John de Alençon was an ascetic man, unlike many of the twenty-four canons of the Exeter chapter, some of whom revelled in luxurious living. But his one weakness was fine wine, which he appreciated for its quality, rather than quantity.

The two Johns walked together through the mess of the Close, weaving along paths of hardened mud between heaps of rubbish strewn among the graves. Beggars, cripples and drunks squatted on their haunches and pedlars rattled their trays at them as they passed. Urchins and louts ran across the resting-places of the dead, playing ball or tag and ignoring the screeches of protest from mothers and old crones when the infants in their charge were pushed over.

‘This place is becoming a disgrace,’ grumbled the coroner, glowering at the incongruity of these squalid acres, compared to the majesty of the cathedral that soared above them.

His friend agreed, with a sigh of frustration. ‘With only a couple of men working under our proctors, it’s impossible to control it. And it’s the only open space in the city where the people can escape the squalor of the streets.’ The cathedral Close was an enclave belonging solely to the Church, where only canon law applied, even the sheriff and coroner having no jurisdiction here, except along the main pathways.

They passed the treasurer’s house, built against the north wall of the cathedral and reached Canons’ Row, the narrow road that bounded the north side of the Close. There they made for one of the central houses of the dozen or so that stretched from St Martin’s Church across to the city wall. It was an old two-storey structure of timber, with a thatched roof. A side passage went around the back, where the usual stable, kitchen-shed, privy, wash house and pigsty were set in a muddy yard, alongside a small area that the archdeacon kept as a private garden.

John commanded Brutus to wait outside as they went up to the iron-bound front door. They were met by John’s steward-cum-bottler, one of only three servants that the austere priest employed. They went into his study, a small room on the ground floor, where de Alençon spent most of his time. A table, two stools and a low cot in one corner were the only furniture, apart from a large wooden crucifix on the wall. The rest of the house was occupied by his two vicars-choral, who deputised for him at some of the nine services each day — and several secondaries and choristers, young men who were prospective priests in training.

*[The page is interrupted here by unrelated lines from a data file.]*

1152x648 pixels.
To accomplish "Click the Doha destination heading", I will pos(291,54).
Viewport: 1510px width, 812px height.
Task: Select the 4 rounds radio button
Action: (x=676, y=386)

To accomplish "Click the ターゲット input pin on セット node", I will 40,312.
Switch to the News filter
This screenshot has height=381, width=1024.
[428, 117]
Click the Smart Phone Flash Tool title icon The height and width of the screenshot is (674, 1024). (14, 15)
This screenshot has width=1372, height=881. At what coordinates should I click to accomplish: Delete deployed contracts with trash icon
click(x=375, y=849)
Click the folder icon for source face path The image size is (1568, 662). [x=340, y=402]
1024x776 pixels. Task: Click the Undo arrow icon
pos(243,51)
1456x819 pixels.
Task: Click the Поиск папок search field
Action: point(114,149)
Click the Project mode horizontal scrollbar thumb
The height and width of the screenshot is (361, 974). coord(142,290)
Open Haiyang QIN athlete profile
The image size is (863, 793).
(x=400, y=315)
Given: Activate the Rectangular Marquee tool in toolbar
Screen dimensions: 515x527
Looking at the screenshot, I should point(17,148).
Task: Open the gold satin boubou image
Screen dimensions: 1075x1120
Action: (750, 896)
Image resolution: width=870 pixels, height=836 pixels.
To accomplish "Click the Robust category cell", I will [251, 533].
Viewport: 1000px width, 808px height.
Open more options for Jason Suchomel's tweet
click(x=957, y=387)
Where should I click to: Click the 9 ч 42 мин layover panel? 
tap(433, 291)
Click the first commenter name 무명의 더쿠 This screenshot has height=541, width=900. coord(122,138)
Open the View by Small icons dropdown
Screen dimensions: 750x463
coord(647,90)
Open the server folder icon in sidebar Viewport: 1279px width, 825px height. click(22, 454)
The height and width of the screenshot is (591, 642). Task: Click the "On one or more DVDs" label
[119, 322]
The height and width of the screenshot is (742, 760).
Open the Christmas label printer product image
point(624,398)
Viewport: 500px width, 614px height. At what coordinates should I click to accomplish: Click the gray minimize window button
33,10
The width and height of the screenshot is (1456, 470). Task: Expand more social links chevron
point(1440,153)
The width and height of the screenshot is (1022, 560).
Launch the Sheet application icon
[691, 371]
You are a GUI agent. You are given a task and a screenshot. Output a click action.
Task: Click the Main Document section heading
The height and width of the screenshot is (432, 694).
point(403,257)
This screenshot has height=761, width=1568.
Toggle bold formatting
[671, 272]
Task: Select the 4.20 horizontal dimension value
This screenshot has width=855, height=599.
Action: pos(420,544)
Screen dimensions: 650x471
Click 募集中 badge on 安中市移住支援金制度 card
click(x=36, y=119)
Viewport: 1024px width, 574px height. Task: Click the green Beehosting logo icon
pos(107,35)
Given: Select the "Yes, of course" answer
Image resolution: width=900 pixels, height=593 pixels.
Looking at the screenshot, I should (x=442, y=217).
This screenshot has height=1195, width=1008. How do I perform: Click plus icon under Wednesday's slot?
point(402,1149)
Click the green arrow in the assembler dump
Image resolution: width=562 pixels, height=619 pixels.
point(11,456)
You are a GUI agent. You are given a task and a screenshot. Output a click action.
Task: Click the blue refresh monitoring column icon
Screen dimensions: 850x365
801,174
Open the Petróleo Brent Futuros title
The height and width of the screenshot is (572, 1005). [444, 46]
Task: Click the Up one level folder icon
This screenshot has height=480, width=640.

John waved his guest to one of the stools and sat on the other, pushing aside a pile of leather-bound books on the table to make way for a flask of wine and two goblets that his servant brought in. The goblets were another luxury, being of heavy glass, instead of the usual pottery or pewter. When they had sampled the French wine and commented on its taste, the archdeacon turned to current events, especially his friend’s recent activities. He always seemed fascinated by the coroner’s work and liked to be kept up to date with happenings outside his sheltered ecclesiastical world.